General characteristics
- Class & type: Bob Hope-class roll on roll off vehicle cargo ship
- Displacement: 35,500 t.(lt); 62096 t.(fl);
- Length: 951 ft 5 in (290.0 m)
- Beam: 106 ft (32.3 m)
- Draft: 34 ft 10 in (10.6 m) maximum
- Propulsion: 4 × Colt Pielstick 10 PC4.2 V diesels; 65,160 hp(m) (47.89 MW);
- Speed: 24 knots (44 km/h)
- Capacity: 300,000 sq ft (28,000 m^{2}); 49,991 sq ft (4,644.3 m^{2}) deck cargo;
- Complement: 30

= MV Fisher =

Cargo ship of the United States Navy

MV Fisher (T-AKR-301) is a roll on roll off vehicle cargo ship of the United States Navy. She was built by Northrop Grumman Ship Systems, New Orleans and delivered to the Navy on 4 August 1998. They assigned her to the United States Department of Defense's Military Sealift Command.

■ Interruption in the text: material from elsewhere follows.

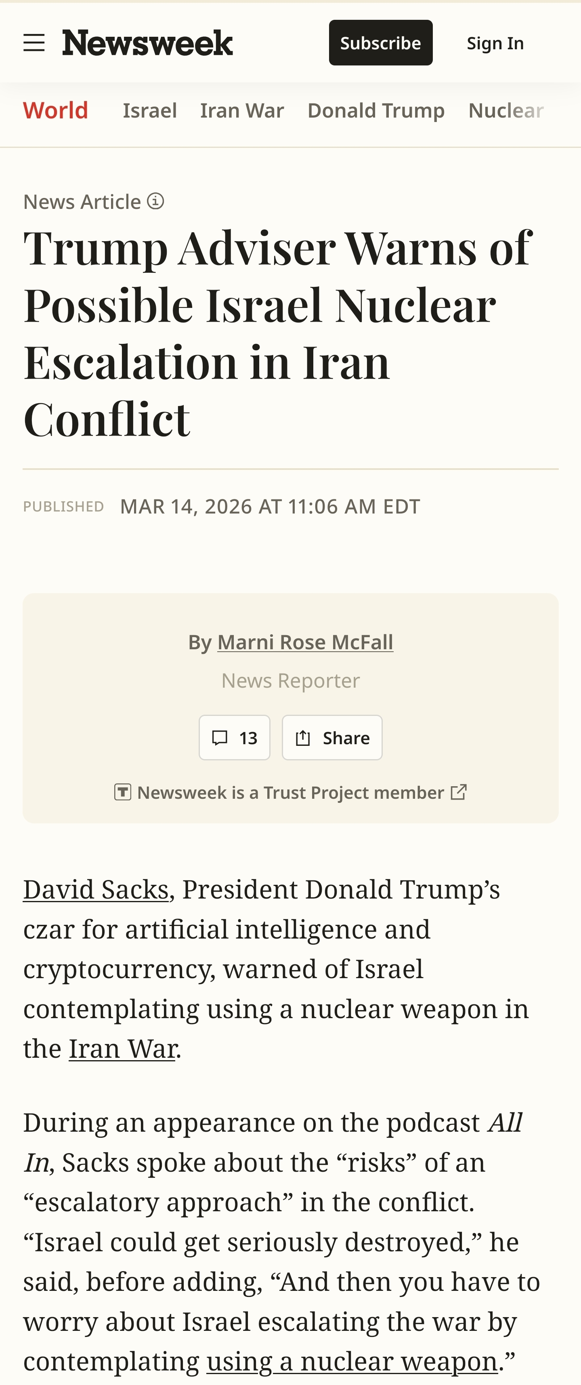This screenshot has height=1385, width=581.
Task: Click the external link icon after Trust Project
Action: point(458,792)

Fisher is named for Zachary and Elizabeth Fisher, and is one of 11 Surge LMSRs operated by a private company under contract to the Military Sealift Command. When not operational Fisher was formerly berthed at Baltimore. She is assigned to the MSC Atlantic surge force and is maintained at a 96-hour readiness status, however sits in Portland Harbor in Portland, Oregon.

Fisher was stricken from the Naval Vessel Register on 7 December 2022. As of April 30, 2024 she is moored in Portland, Oregon.